Se il fattore umano è definito da De Gregorio “la variabile indipendente di maggior peso”, come può in seguito parlare di “dittatura completa dell'economia su tutta la società?” In realtà economia e fattore umano non sono entità isolate l'una dall'altro. L'economia è un fatto umano: “Producendo i loro mezzi di sussistenza, gli uomini producono indirettamente la loro stessa vita materiale”. Nelle società di classe, nel capitalismo in particolare, “i caratteri sociali del loro proprio lavoro sono trasformati in caratteri oggettivi dei prodotti di quel lavoro, in proprietà sociali naturali di quelle cose, e quindi rispecchiano anche il rapporto sociale fra produttori e lavoro complessivo come un rapporto sociale di oggetti, avente esistenza al di fuori dei prodotti stessi” Quindi, eliminare il carattere alienato dell'economia, perché gli uomini possano guidare l'economia, e non esserne le vittime, occorre superare la forma mercantile, il rapporto salariale, per introdurre un'economia in cui gli uomini possano adeguare la produzione alle loro esigenze reali, piuttosto che agire da apprendisti stregoni affidandosi alla roulette russa del mercato.

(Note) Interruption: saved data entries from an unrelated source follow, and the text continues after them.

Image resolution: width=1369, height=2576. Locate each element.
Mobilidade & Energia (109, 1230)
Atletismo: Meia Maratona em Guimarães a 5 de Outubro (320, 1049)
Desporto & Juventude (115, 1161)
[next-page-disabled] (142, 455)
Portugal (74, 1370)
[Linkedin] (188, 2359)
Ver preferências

Per finire, si può aggiungere che è assolutamente illusorio il rimedio proposto da De Gregorio per impedire il formarsi di oligarchie e politici di professione: chiedere “nella vita del Parlamento e in quella dei partiti la non rieleggibilità assoluta dopo due mandati”. I veri detentori del potere, i capitalisti e i proprietari terrieri, non hanno difficoltà a sfornare, ogni due legislature, legioni di lacchè e galoppini, pronti a votare come automi tutto quello che la voce del padrone ordina.

30 ottobre 2008

Note

1) Paolo De Gregorio, “Le parole, le teorie e i fatti”, in Come DonChisciotte, 11/10/08.

Le altre citazioni sono prese dalle seguenti opere: Karl Marx, “Il Capitale”, vol. I, cap.3,”Il denaro ossia la circolazione delle merci”, par. 2 “Mezzo di circolazione”, par.3, “Denaro”. Cap. 23, “La legge generale dell'accumulazione capitalistica”. Friedrich Engels, “Ludovico Feuerbach e il punto d'approdo della filosofia classica tedesca”, parte 3. Marx- Engels, “L'ideologia tedesca”, Feuerbach.